1942 rettete er dank der Informationen, die er als Dolmetscher bei der Polizei bekommen hatte, 300 jüdischen Häftlinge. Wie durch ein Wunder gelang es ihm zu fliehen. Er tauchte für eine Weile in einem katholischen Kloster unter und kam 1959 nach Israel. Seitdem verbrachte er sein ganzes Leben dort als Mönch und katholischer Priester.

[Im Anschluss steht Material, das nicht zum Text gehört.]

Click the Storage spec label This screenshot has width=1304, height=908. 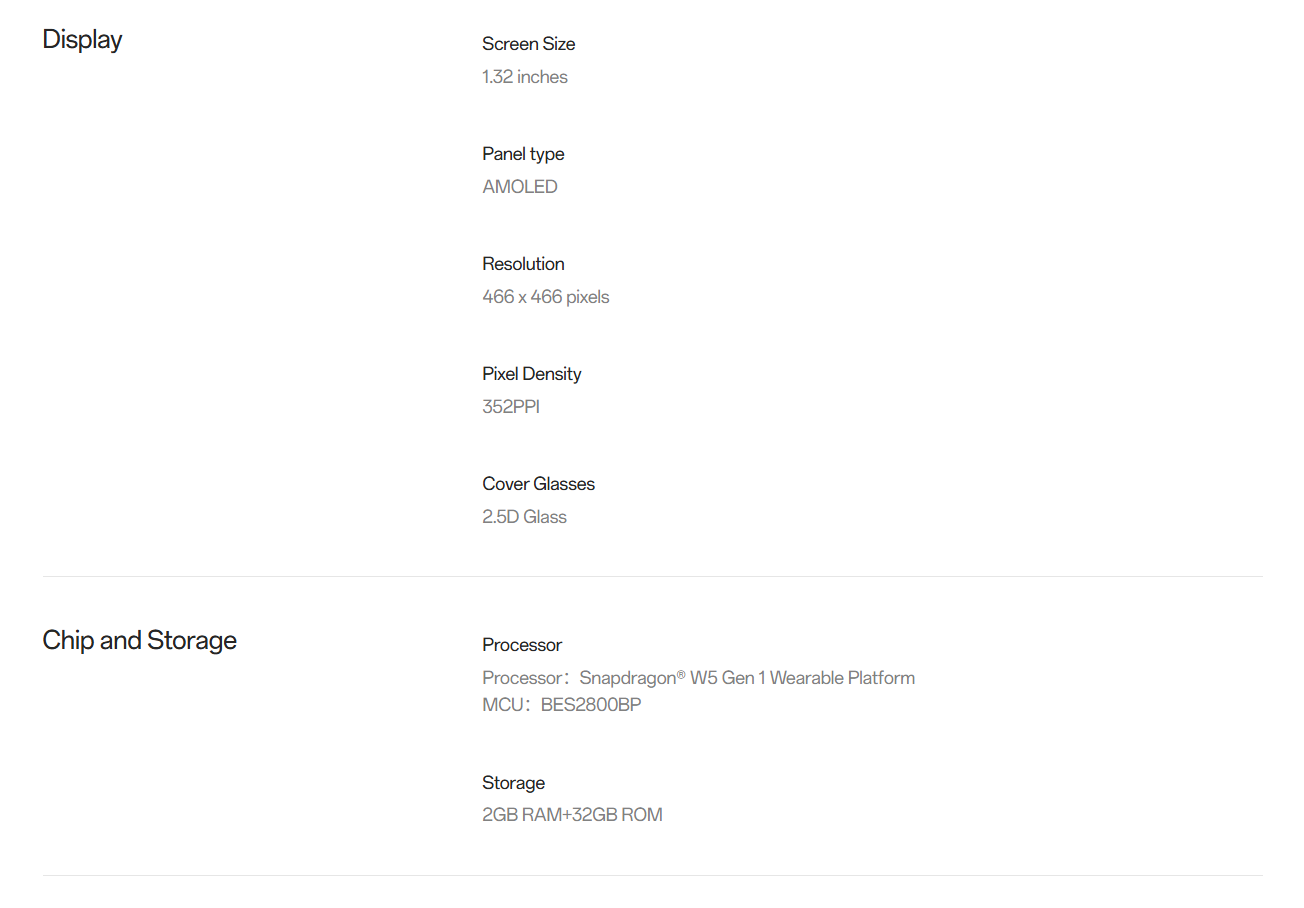pyautogui.click(x=513, y=783)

Seine Sprachkenntnisse sind bewundernswert: „Er übersetzt Texte aus dem Alten Testament und anderen Schriften vom Griechischen ins Hebräische. Natürlich existieren solche Übersetzungen längst, aber Daniel meint, sie seien voller Ungenauigkeiten, ja sogar Fehler. Ich habe ihn mal gefragt, wie viele Sprachen er beherrscht. Er sagte, gut beherrsche er nur drei: Polnisch, Deutsch und Hebräisch. Doch das stimmt nicht. Er macht Führungen auf Italienisch, Spanisch, Griechisch, Französisch, Englisch und Rumänisch, und ich habe ihn mit Tschechen, Bulgaren und Arabern in deren Muttersprache reden gehört.“ Als Priester übersetzt er nicht nur religiösen Texte, sondern unterstützt tatkräftig seine Gemeinde unter anderem als Dolmetscher: begleitet die Neuankömmlinge, die kein Hebräisch können, ins Krankenhaus usw.

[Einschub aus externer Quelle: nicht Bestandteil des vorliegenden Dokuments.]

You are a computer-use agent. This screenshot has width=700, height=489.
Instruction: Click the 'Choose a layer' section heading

Was den Roman sehr gut zusammenfasst, sind Daniels eigene Worte: „Mein Leben lang denke ich darüber nach, warum es in der Welt so an Verständnis mangelt. Überall! Die Alten verstehen die Jungen nicht, die Jungen nicht die Alten, Nachbarn verstehen einander nicht, Lehrer und Schüler, Chefs und Untergebene … (…) Und das alles ist selbst dann so, wenn die Menschen dieselbe Sprache sprechen! Und wenn sie erst verschiedene Sprachen sprechen? (…) Ich weiß nicht, warum das so ist. Vielleicht, weil für den modernen Menschen nicht das Verstehen wichtig ist, sondern das Siegen, Beherrschen, Konsumieren.“ Er geht über den Beruf des Übersetzers und Dolmetschers hinaus: Er ist Philosoph und Intellektueller. Aber es bleibt nicht nur bei Worten, er hilft den Menschen sein Leben lang. Die Sprache ist nur ein Instrument dazu.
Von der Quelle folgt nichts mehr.